Blood, Sweat & Tears?
Posted at 8:36 PM

Kids are getting fatter, adults are becoming more obese and a cultish corporation preaches to its devotees that "only stupid people work regular, everyday jobs."

Ask me why I hate Amway and its offspring, Melaluca, and my answers are many. No, I don't hate the people involved. I've known my share of them, and they want the American dream. I don't ever diss someone who wants a great life.

However, when I see people get fed a bunch of crap -- "only stupid people work regular, everyday jobs" -- that's annoying. It gets worse when that whole line of thinking seeps down to their children. It's not usually direct, but it exists in the mentality of these people.

Wonder why some kids love showing up for their team's games, but seem to miss half of the team's practices? Wonder why kids are lazier than ever when it comes to practice, both with their teams and on their own? This is an age when kids don't have a park to hang out at, to play pickup games at, like our generation did in the 1970s and '80s. So how will they get better at a sport that they say they like, but fall short in the essentials like hard work?

"Blood, sweat and tears" isn't some weak cliche. It's the real deal, and with those elements, kids learn what hard work amounts to. They learn what teamwork really is about. They find out that wins and losses are part of life, not just sport, but more importantly, giving a best-only effort is always worth the effort.

But folks who want to kowtow to every single excuse a kid makes -- 'Oh, baby, you have sniffles? OK, just stay home -- only reinforces a lifetime habit of weak-minded thinking. I'm afraid we're raising a society of wusses because too many moms are so scared of "scarring" their children by making them go to school, practice, clinics, camps (and later work) just because they "don't wanna go."

No 10-year-old kid begs a mom or dad for signup to sweat. Begging to stay out of hard work is what a kid does, but it's not really the kid's decision, no matter what all the yuppie guidebooks on parenting say. If you give a 10-year-old kid all the choices on earth, he'll skip school, play video games from morning until bedtime, and his meals will consist of Cheetos, Otter Pops and Gummy Bears.

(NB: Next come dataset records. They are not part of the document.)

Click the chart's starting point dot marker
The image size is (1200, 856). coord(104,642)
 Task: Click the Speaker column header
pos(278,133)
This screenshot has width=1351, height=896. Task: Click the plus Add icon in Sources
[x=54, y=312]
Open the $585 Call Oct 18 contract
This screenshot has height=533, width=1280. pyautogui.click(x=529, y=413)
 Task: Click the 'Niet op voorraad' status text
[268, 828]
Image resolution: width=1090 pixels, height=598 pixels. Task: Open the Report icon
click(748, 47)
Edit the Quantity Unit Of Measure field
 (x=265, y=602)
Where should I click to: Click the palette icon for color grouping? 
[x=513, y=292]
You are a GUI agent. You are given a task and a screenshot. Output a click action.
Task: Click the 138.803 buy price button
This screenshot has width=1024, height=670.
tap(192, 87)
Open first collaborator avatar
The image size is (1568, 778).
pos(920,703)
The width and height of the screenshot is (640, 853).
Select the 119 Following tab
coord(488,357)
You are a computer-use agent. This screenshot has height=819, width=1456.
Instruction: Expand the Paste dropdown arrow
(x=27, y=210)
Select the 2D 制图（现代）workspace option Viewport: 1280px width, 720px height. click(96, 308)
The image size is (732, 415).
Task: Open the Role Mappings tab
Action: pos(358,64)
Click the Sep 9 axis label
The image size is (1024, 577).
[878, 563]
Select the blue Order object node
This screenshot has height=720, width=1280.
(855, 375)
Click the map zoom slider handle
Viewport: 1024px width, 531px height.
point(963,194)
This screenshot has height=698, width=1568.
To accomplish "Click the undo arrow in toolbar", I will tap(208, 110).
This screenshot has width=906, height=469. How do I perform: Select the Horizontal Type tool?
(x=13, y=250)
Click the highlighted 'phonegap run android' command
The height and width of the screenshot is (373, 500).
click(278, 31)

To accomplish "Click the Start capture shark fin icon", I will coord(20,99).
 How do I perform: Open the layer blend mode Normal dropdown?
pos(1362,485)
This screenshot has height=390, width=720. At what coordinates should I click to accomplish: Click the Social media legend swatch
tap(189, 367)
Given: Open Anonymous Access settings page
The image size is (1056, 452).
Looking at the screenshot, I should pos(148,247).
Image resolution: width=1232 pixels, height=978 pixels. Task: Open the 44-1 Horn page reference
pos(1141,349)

I've heard people say that, 'Hey, kids eventually learn from their mistakes. They learn from consequences.' Sure, they do. But are you gonna wait until they burn the house down to stop them in their tracks?

All the talk about giving kids all the choices is such a pure pile of crap that it's amazing how some baby boomers have bought into it, not realizing that their childish longing for pre-teen freedom is still percolating somewhere deep in their middle-aged souls.

It's fine to have those old yearnings. Go jump out of a plane. Go hangliding. Heck, go mudsliding down Moanalua Valley trail on a rainy day. It's OK to be a kid.

But please don't subject your own kids to those stupid ideals. 'Oh, you got a C to go with your Ds, honey! That's wonderful.'

Hell no, that ain't wonderful. Most parents expect more, and that's why the utter bullshit that some folks try to preach (to me, for example), that there should be zero expectations of children and that they should have 100-percent choice in everything is not working, not on me.

I'll speak up if it's appropriate, and if I see folks raise their kids that way, I say nothing. I don't really care, really, in the big picture, how they raise their kids. That's their kuleana.

But depriving a child of basic boundaries and rules is tantamount to anarchy, pure and simple, and the more I hear about this gibberish, especially when Amway people are preaching it, I really have to believe that they may have horns and a tail tucked away somewhere.